幕間 エリック
エリック・ライモンドはライモンド男爵家の次男として生まれた。
既に兄が跡継ぎとして両親の期待を一身に受けていてエリックは放置状態で過ごし寂しい幼少時代だったがそんな彼の生きる糧になったのが錬金術だった。
『錬金術師の才あり』とある占い師に言われ独自に錬金術の勉強をした。
その結果、国家資格である錬金術師の資格を得た。
その試験会場で出会ったのがミラーゼだった。
勿論、公爵令嬢であり王太子の婚約者であミラーゼは貴族社会では有名だったのでまさかこんな所で会うとは思っていなかった。
しかしミラーゼは気さくな性格ですぐに打ち解けた。
更にミラーゼの家庭事情を知ると自分と重ね意気投合した。
結果、身分関係無く親しくなり貴族学院では密かに錬金術サークルを作り学院生活を楽しんでいた。

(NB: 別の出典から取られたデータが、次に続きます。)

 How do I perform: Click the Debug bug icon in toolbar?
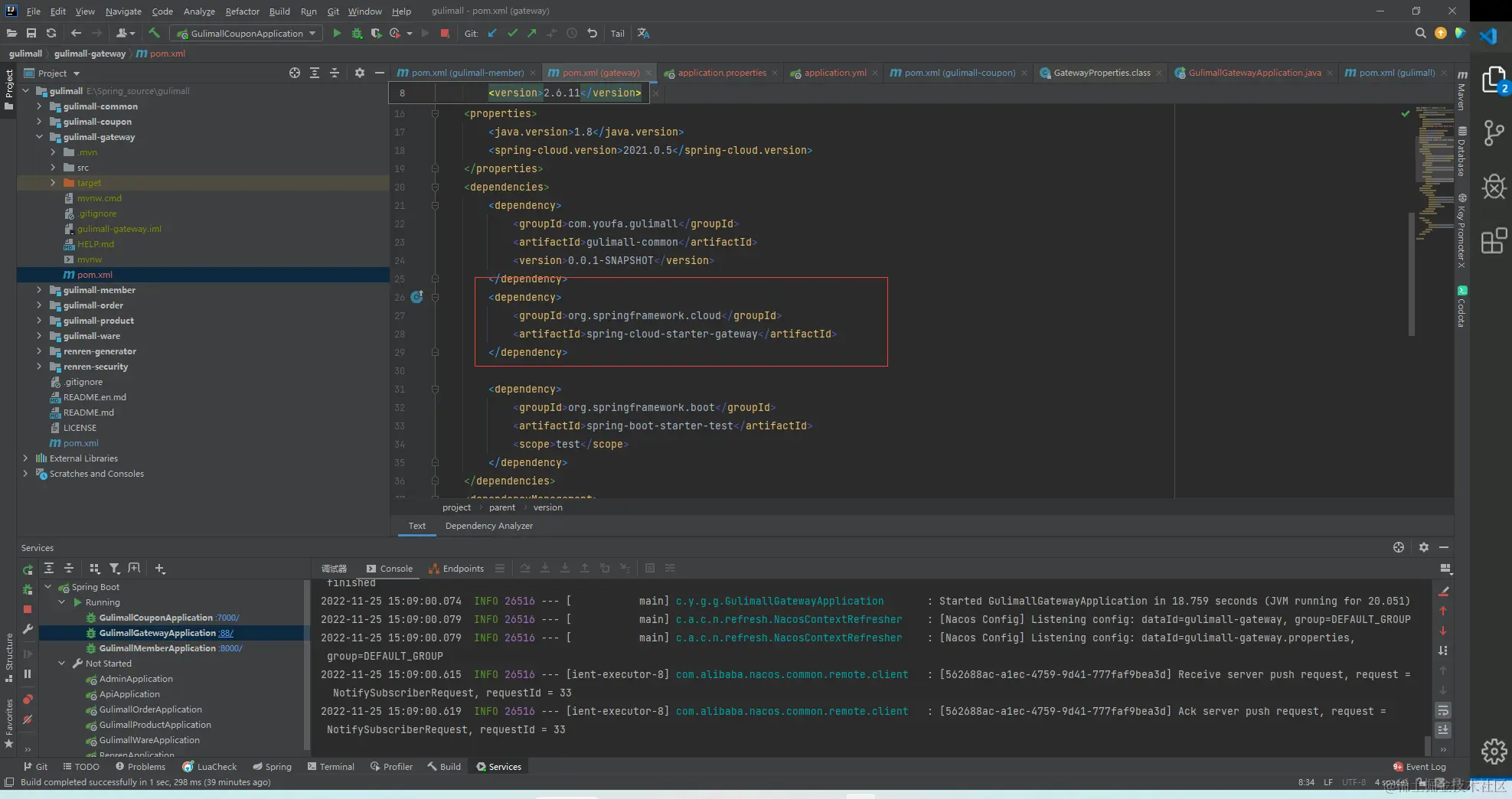coord(357,33)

その学院生活も終わり兄のサポートをしながら錬金術師として活動していく、筈だった。
しかし、卒業パーティーで起きた婚約破棄騒動の余波がエリックの身に起きた。
当時、エリックの兄は城の文官として働いていたのだがミラーゼの妹の魅了にかかってしまったのだ。
魅了魔法は解くのが難しく思考にも影響も出ていて跡継ぎとしては不適切と国が判断、療養施設に強制的に入れられる事になった。

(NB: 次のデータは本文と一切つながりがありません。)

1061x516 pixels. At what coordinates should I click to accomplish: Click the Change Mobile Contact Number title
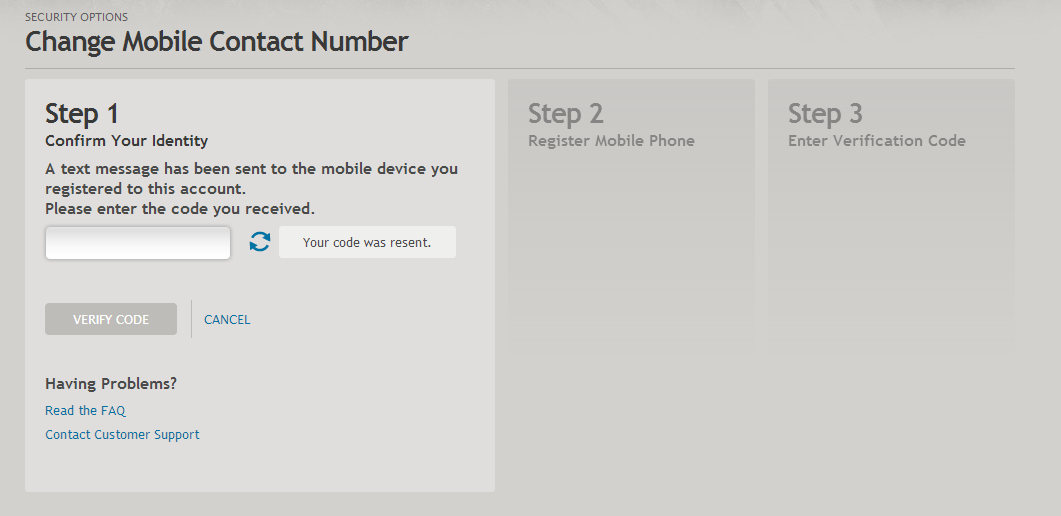(217, 41)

そして跡継ぎはエリックとなったのだが溺愛していた長男が跡継ぎで無くなった事に両親は意気消沈となり部屋から出てこなくなってしまった。
エリックはそんな両親の代わりに領主代行として忙しい日々を送ることになってしまった。
「ただいま」
「おかえりなさいませ坊ちゃま」
ミラーゼの家から帰ってきたエリックを執事が出迎えてくれた。
「ポーションの専売契約を取ってきた、これで少しは我が家も潤うだろう」
「流石は坊ちゃま、まさか追放されたミラーゼ嬢が近くに住んでいたとは思いませんでしたな」
「そこら辺は王太子には感謝だな、それで公爵家に対しての裁判はどうなってる?」
「被害は他家にも及んでいますからな、こちらの請求を飲むしかございませんでしょう」
実は同じく魅了の被害を被った貴族達でミラーゼの実家である公爵家を訴え損害賠償を請求しているのだ。
勿論、公爵家も魅了の被害を受けたのだが娘を管理しなかった責任がある。
結果として公爵家は潰れる可能性があるのだがそれは自己責任としか言いようがない。